Comments on reporting:

• It is not correct to utilize an Unpaired t-test when you compare more than 2 groups; so statistics should be revised. Some analyses require a 1-way ANOVA while others will require a 2-way ANOVA. 

• Please provide GSEA statistics for Fig. 3F pathways -  normalized enrichment score (NES), P-value or FDR

• Generally a P-value based cutoff is not ideal, and a cutoff based on adjusted P-value or False discovery rate (FDR) is used for DEG analysis since it takes care of multiple testing.

Suggestions for future studies:

• The authors should also perform Insulin tolerance test (ITT) to check if the short term NP treatment improves whole organism insulin sensitivity.

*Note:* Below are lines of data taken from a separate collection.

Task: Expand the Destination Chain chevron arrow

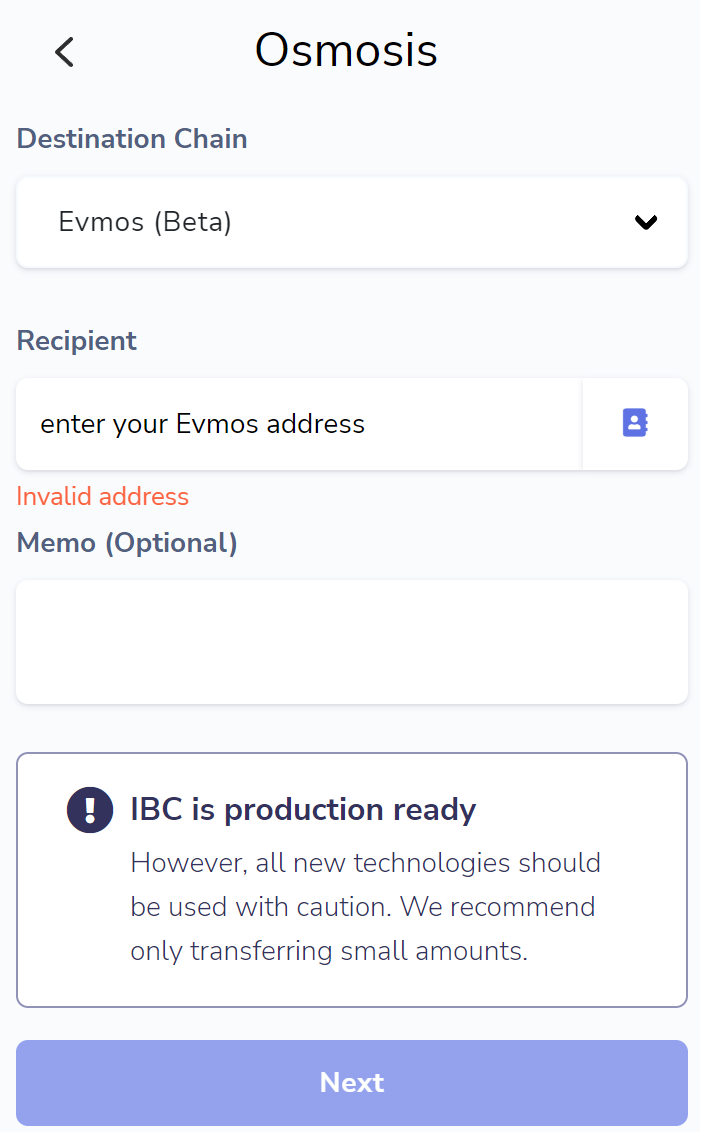Action: [x=646, y=223]
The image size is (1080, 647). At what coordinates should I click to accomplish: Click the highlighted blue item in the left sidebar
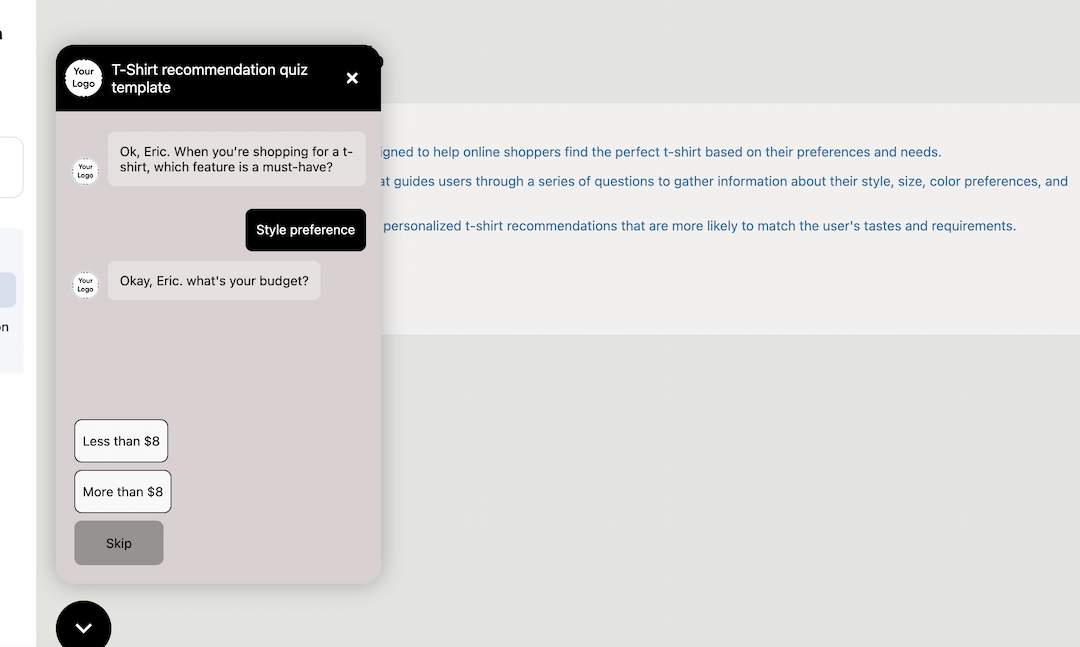point(8,290)
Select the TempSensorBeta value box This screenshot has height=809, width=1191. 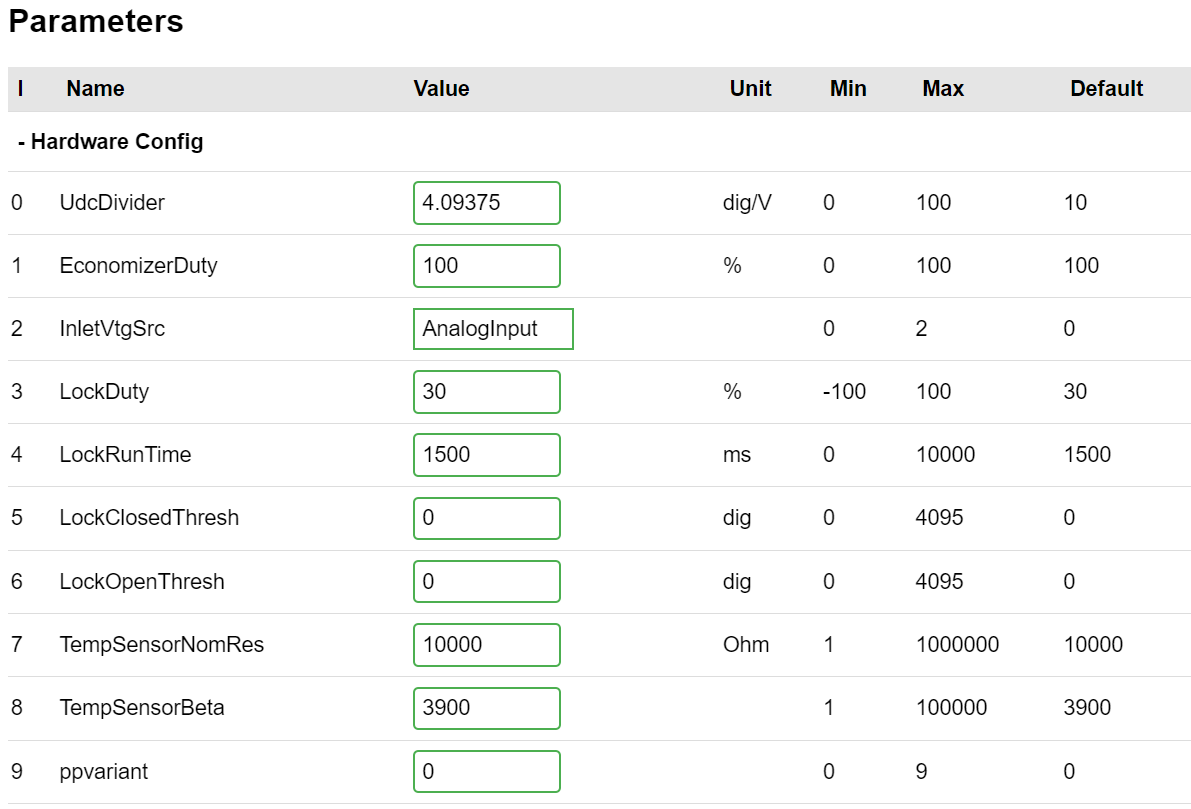tap(486, 708)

• Since the main principle of using the NPs is to improve the defective insulin secretion from pancreas, authors should also measure fed state insulin levels after fasting and glucose injection.

• The administration route of NPs here was done intravenously - do the authors intend to try/optimize NPs for other routes, which would probably be more practical and popular for actual treatment options down the road?

Competing interests

The author declares that they have no competing interests.